The really big epigenetic effect are chemical modifications of histone proteins. For a description of what they are see — https://luysii.wordpress.com/2010/04/16/the-cell-nucleus-and-its-dna-on-a-human-scale-iv/. Actually there is a series of 5 posts on just how crowded and complicated things are in the nucleus. For all 5 (probably soon to be 6) posts see https://luysii.wordpress.com/category/the-cell-nucleus-on-a-human-scale/.
The skinny about them is that they are a way to compact DNA so it fits into the nucleus. Our genome with its 3 billion basepairs actually has a length of 1 meter ! The thickness of the aromatic rings of the nucleotides is 3.4 Angstroms ( — 3.4 x 10^-10 meters). It must be mushed down to 10 microns (or 10^-5 meters). 8 histones form a squat cylinder called a nucleosome with a diameter of 110 Angstroms and height of 60 Angstroms. 147 nucleotides wrap around the nucleosome twice. The net effect is to shorten the overall length of DNA. This results in DNA compaction by a factor of 10.
Histones are quite basic with lots of arginines and lysines which are positively charged at physiologic pH allowing them to counteract the negative phosphates holding DNA together. They also have lots of serines and threonines in the parts of the nucleosome.

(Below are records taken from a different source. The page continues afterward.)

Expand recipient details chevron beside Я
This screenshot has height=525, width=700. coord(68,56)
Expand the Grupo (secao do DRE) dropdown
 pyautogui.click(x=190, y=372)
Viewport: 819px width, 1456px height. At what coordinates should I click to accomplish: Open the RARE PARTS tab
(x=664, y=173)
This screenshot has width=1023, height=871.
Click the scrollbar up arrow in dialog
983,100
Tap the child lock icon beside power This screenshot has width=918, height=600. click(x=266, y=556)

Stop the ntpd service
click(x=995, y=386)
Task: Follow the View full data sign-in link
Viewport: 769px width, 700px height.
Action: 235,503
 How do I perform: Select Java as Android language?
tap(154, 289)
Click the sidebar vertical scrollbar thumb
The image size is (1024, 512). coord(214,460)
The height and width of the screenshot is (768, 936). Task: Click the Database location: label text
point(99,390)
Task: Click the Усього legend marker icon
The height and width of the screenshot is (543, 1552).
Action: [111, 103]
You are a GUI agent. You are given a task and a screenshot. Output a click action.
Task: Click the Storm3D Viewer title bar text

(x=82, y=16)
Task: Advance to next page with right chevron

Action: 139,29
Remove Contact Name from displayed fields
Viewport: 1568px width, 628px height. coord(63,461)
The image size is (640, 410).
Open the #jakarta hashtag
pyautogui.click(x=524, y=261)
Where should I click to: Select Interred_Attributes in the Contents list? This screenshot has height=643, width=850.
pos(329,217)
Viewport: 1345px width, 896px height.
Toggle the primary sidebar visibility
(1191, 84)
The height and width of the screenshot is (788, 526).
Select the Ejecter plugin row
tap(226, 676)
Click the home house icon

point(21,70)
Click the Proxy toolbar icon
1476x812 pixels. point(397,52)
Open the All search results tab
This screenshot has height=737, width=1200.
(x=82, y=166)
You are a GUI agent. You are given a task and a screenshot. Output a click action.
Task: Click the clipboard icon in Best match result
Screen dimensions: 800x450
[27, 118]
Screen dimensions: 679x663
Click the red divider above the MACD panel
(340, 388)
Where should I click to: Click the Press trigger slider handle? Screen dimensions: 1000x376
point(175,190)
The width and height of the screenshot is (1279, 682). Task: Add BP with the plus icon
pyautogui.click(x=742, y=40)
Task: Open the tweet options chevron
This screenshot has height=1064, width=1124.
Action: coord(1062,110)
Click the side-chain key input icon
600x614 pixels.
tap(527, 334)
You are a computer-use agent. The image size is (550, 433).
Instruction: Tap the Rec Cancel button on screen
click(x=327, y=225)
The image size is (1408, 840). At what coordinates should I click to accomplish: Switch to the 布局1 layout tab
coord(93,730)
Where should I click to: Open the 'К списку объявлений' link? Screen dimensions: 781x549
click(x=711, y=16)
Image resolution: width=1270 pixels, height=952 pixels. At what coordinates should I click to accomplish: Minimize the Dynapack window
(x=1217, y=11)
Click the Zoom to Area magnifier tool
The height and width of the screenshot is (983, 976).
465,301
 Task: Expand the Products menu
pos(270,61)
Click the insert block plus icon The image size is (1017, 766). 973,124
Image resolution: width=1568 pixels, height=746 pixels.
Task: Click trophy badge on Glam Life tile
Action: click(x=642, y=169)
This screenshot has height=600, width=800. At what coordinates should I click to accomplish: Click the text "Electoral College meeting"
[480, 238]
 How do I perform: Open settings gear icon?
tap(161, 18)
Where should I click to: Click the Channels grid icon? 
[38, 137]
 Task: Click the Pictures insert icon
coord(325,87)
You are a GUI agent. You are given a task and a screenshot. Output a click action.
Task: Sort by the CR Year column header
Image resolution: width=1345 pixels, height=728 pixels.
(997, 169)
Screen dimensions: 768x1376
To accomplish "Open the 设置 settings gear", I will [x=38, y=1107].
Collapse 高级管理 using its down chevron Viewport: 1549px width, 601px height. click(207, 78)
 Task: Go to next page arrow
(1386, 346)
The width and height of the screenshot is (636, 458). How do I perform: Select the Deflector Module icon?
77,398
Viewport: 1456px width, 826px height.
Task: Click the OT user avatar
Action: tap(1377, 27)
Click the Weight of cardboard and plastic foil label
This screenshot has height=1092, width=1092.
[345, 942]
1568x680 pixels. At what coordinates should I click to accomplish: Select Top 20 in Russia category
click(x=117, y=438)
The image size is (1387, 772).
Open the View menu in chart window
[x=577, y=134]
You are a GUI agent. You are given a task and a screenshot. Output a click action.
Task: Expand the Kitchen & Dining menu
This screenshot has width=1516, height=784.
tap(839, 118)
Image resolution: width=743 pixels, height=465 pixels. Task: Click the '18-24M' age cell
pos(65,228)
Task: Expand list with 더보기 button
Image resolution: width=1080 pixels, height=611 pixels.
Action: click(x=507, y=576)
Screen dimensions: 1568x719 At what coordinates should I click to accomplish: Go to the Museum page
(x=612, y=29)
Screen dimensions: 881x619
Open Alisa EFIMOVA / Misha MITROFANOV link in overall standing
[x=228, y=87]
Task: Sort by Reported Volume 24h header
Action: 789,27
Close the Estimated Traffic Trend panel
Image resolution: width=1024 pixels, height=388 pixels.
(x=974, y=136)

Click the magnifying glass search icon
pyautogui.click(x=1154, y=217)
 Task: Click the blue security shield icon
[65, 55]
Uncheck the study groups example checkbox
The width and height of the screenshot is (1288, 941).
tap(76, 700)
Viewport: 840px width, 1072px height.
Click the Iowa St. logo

So what? Histone proteins have been shown to have a large number of different chemical modifications. Some are methylation. Lysine can have from 1 to 3 methyl groups, arginine 2. One of the most important modifications is acetylation of the lysine amino group converting an amine to an amide with subsequent loss of basicity and its positive charge, so that it binds to the negatively charged phosphates less well. This would loosen up DNA nucleosome binding, making DNA more accessible for transcription by the humungously sized RNA polymerase II complex. For details, see The cell nucleus and its DNA on a human scale – VI — not written as of 15 Sep ’11 (but hopefully soon).
At least 10 different chemical modifications of histones are known. The first 3 have been mentioned above. The serines and threonines can be phosphorylated. Some are ubiquitinated, some are sumoylated, some ADP ribosylated. Then there is cis trans proline isomerization, di-iminization (e.g. arginine to citrulline) and NEDDylation.
The real complexity comes with just the first 3 (at least these are the best studied ones). You will see the term’ histone tail‘ used to refer to the amino terminal or carboxy terminal ends protruding from the nucleosome cylinder, and not involved in binding DNA. This is where the modifications take place, and the combinatorial possibilities are enormous. Of the amino terminal 36 amino acids of histone H3, half are modifiable — arg, lys, ser and thr — statistically it should be 20%.
Again, so what? Phosphorylation is used all over the cell to determine which proteins bind and where they bind. The proteins binding to the nucleosomes determine what can or can’t be done with DNA. This has nothing to do with the nucleotide sequence of DNA, so it is epigenesis par excellance.
I leave it to your imagination (or your research project) how these changes are inherited when DNA is duplicated prior to mitosis. Somehow they are, but the mechanisms are unclear. Somehow the 8 histones of the nucleosome must be disassembled, 8 more with similar modifications produced, to produce a nucleosome for each newly replicated DNA strand and its partner.
That’s plenty to digest for chemists unfamiliar with the material. Persevere and you will be exposed to some incredibly elegant chemical and molecular biological gymnastics as the cell goes about its business.